Gyaoには「全話&続きを見る」なんている選択肢もあり、そうなるとやはり一話から見たほうがいいのか?という迷いが生じます。テレビなら勝手に先週は先週分を、今週は今週分を放送しており、それを受容するしかありません。今放送されている分を見るしかない、あきらめるしかないことが怠惰なのに、それをネットは許してくれません。
たまたまテレビをつけたらた「さまぁ〜ず×さまぁ〜ず」や「おねだりマスカットDX!」をしているから見るのであって、わざわざ探して見るのは退屈しのぎの邪道です。

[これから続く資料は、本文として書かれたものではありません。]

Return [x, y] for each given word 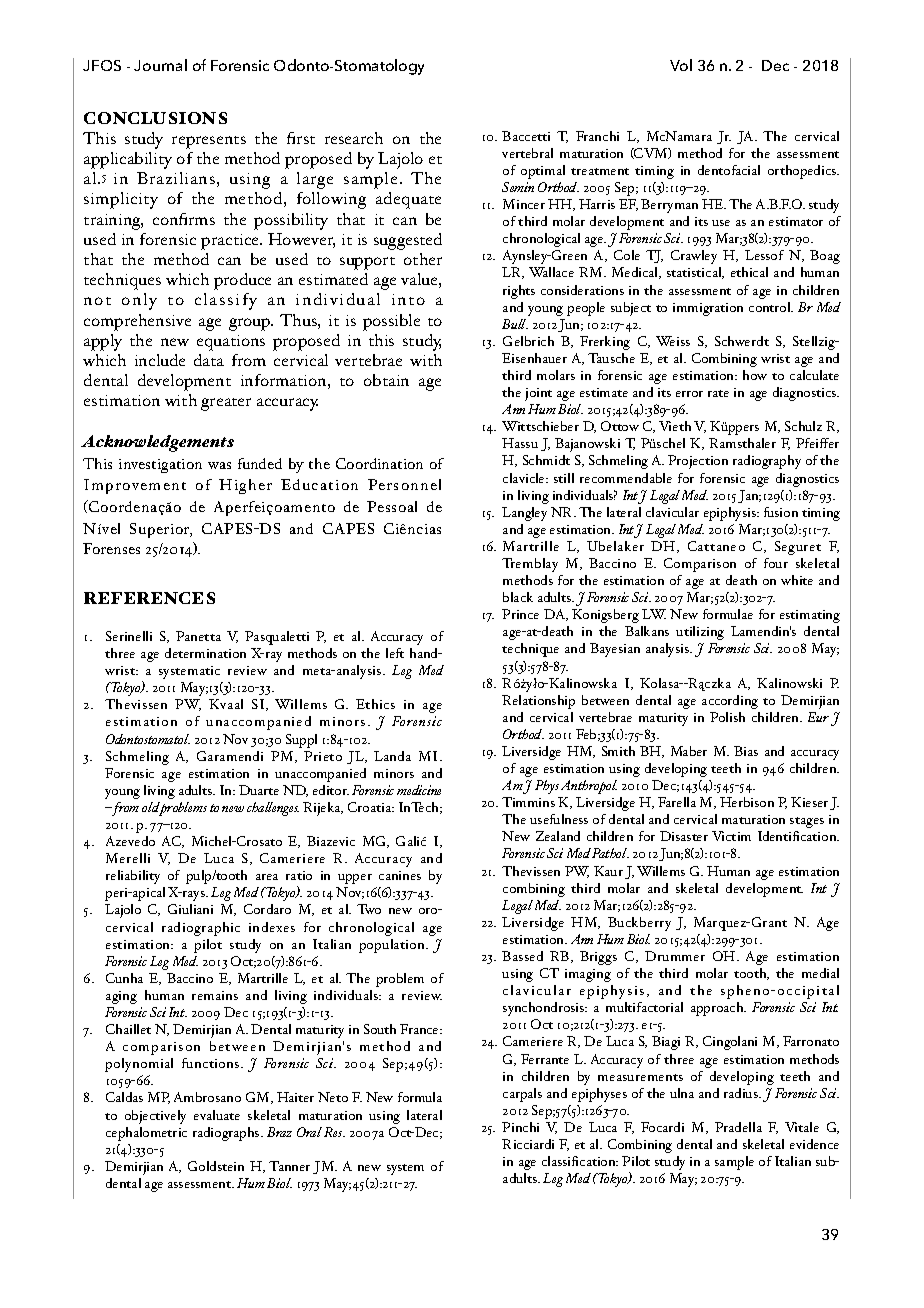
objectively [155, 1117]
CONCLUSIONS [155, 118]
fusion [781, 512]
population [393, 946]
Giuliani [190, 909]
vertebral [527, 153]
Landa [392, 756]
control [771, 307]
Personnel [404, 484]
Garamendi [230, 756]
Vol [681, 65]
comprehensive [137, 322]
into [408, 299]
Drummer [675, 956]
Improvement [135, 486]
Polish [727, 717]
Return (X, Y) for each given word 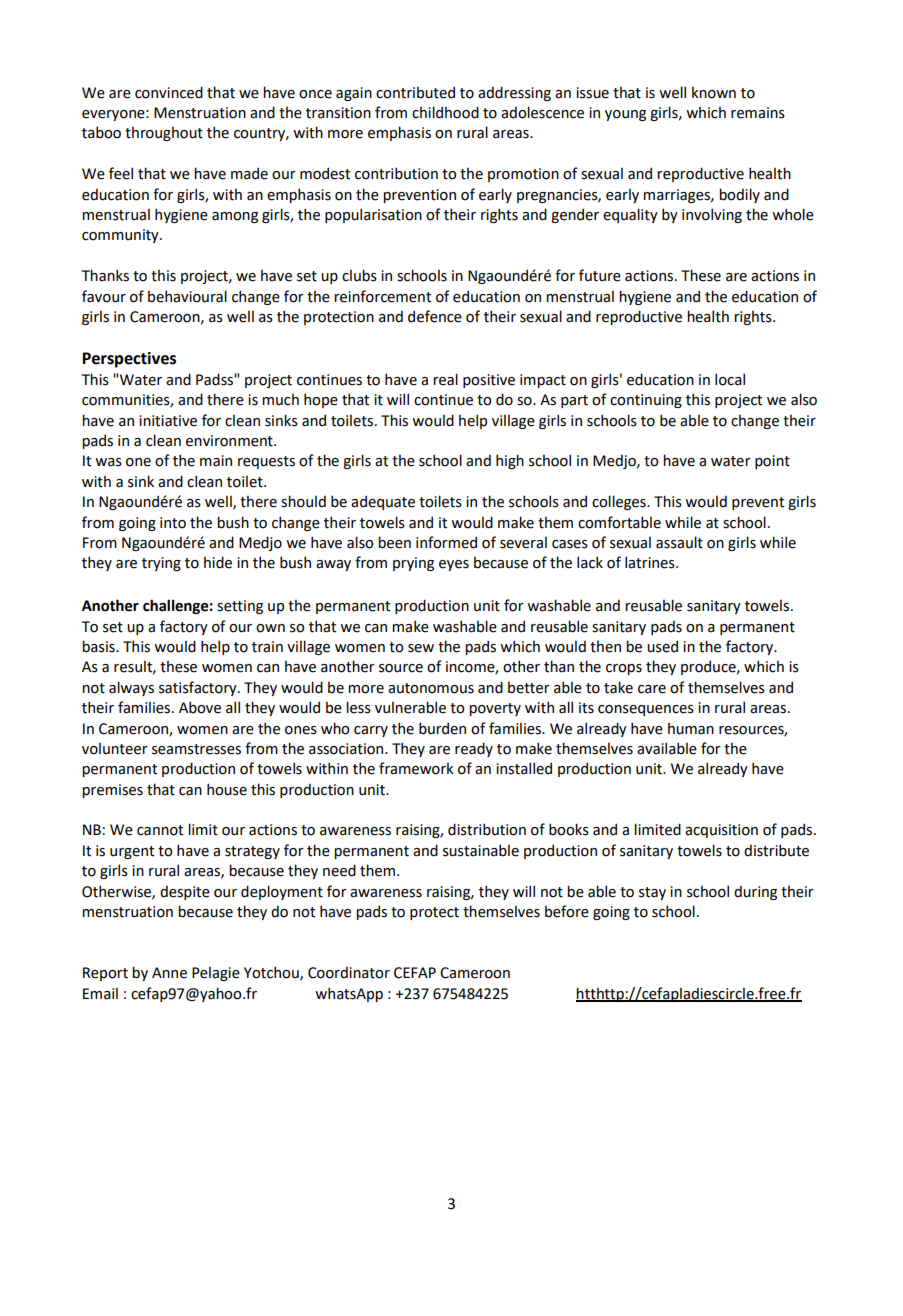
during (755, 892)
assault (679, 542)
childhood (445, 112)
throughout (164, 134)
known (714, 93)
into (173, 523)
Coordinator (349, 972)
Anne (169, 973)
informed (446, 542)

総務省とNHK、民放各局は25日午前、地上デジタル放送(地デジ)への完全移行に伴う問い合わせや苦情の電話が、アナログ放送での通常番組が終了した24日正午から約15万件にのぼったと発表した。

http://www.asahi.com/national/update/0725/TKY201107250208.html

地上波テレビのアナログ放送が終了した24日、家電量販店は、地上デジタル対応のテレビやアンテナを買い求める客でにぎわった。

http://www.yomiuri.co.jp/e-japan/saitama/news/20110724-OYT8T00737.htm

こうした人達の中には状況を理解していない高齢者もいるでしょうが、その多くは、知っていて対応をサボってきた人でしょう。テレビ無しのまま放置と言う私を含めて、皆、怠惰で愚鈍な人達です。そして、苦情を言ってくる&家電量販店に駆けつけるということは、そういう人ほどテレビを必要としていると言う事です。ネットではダメなんです。

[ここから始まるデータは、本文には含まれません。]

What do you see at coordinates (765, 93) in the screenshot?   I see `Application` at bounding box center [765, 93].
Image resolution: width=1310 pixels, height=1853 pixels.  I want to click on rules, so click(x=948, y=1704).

以前BLOGで、ただボタンをポチポチするだけのグリーやモバゲーの売上がいつのまにかWiiやPS3といったパッケージソフトを越えていた驚異について書きました。また、ただイスに座ってレバーを傾けているだけのパチンコ産業が(貸し玉料として)20兆円規模あります。そして、アナログ放送が終了するまで対応せず、画面が消えて慌てて店に押し寄せる人達が大勢います。
「怠惰」は巨大な市場なのです。そして、ネットはまだユーザーに自助努力を要求し過ぎで怠惰に十分対応していません。ここにネットの更なる可能性、市場拡大の余地が見えます。
ネットで不足しているのは、これ以上もっとコンテンツを増やしたりユーザーの自由を増やす事でなく、その逆。もっとユーザーの手を縛り、お仕着せ、押しつける仕様の不足だと思います。
既に怠惰をカバーしてくれているものもあります。例えば私は2ちゃんねるを殆ど見ませんが、2ちゃんのまとめサイトは良く見ます。無数のスレッドから面白そうなのを探し出すなんてウンザリですし、どうせROMるだけで書き込んだりしません。まとめサイトに行けば、親切な管理人さんが勝手に良スレを選び、カキコミをピックアップして短くまとめてくれています。私は、無数のスレから自分に最適なものを選ぶ自由を放棄するかわりに、何も努力せずそこに並んでいるセレクトを読む怠惰を手に入れます。退屈しのぎとしてはそれで十分楽しめます。これってまさにテレビ局が番組編成して、編集して、たまたまテレビつけた時に放送されている番組を見るのと同じです。

Gyaoやニコ動やYoutubeから適当なコンテンツを選んで、勝手に流しっぱなしにしてくれたら、テレビいらなくなるのになぁと思います。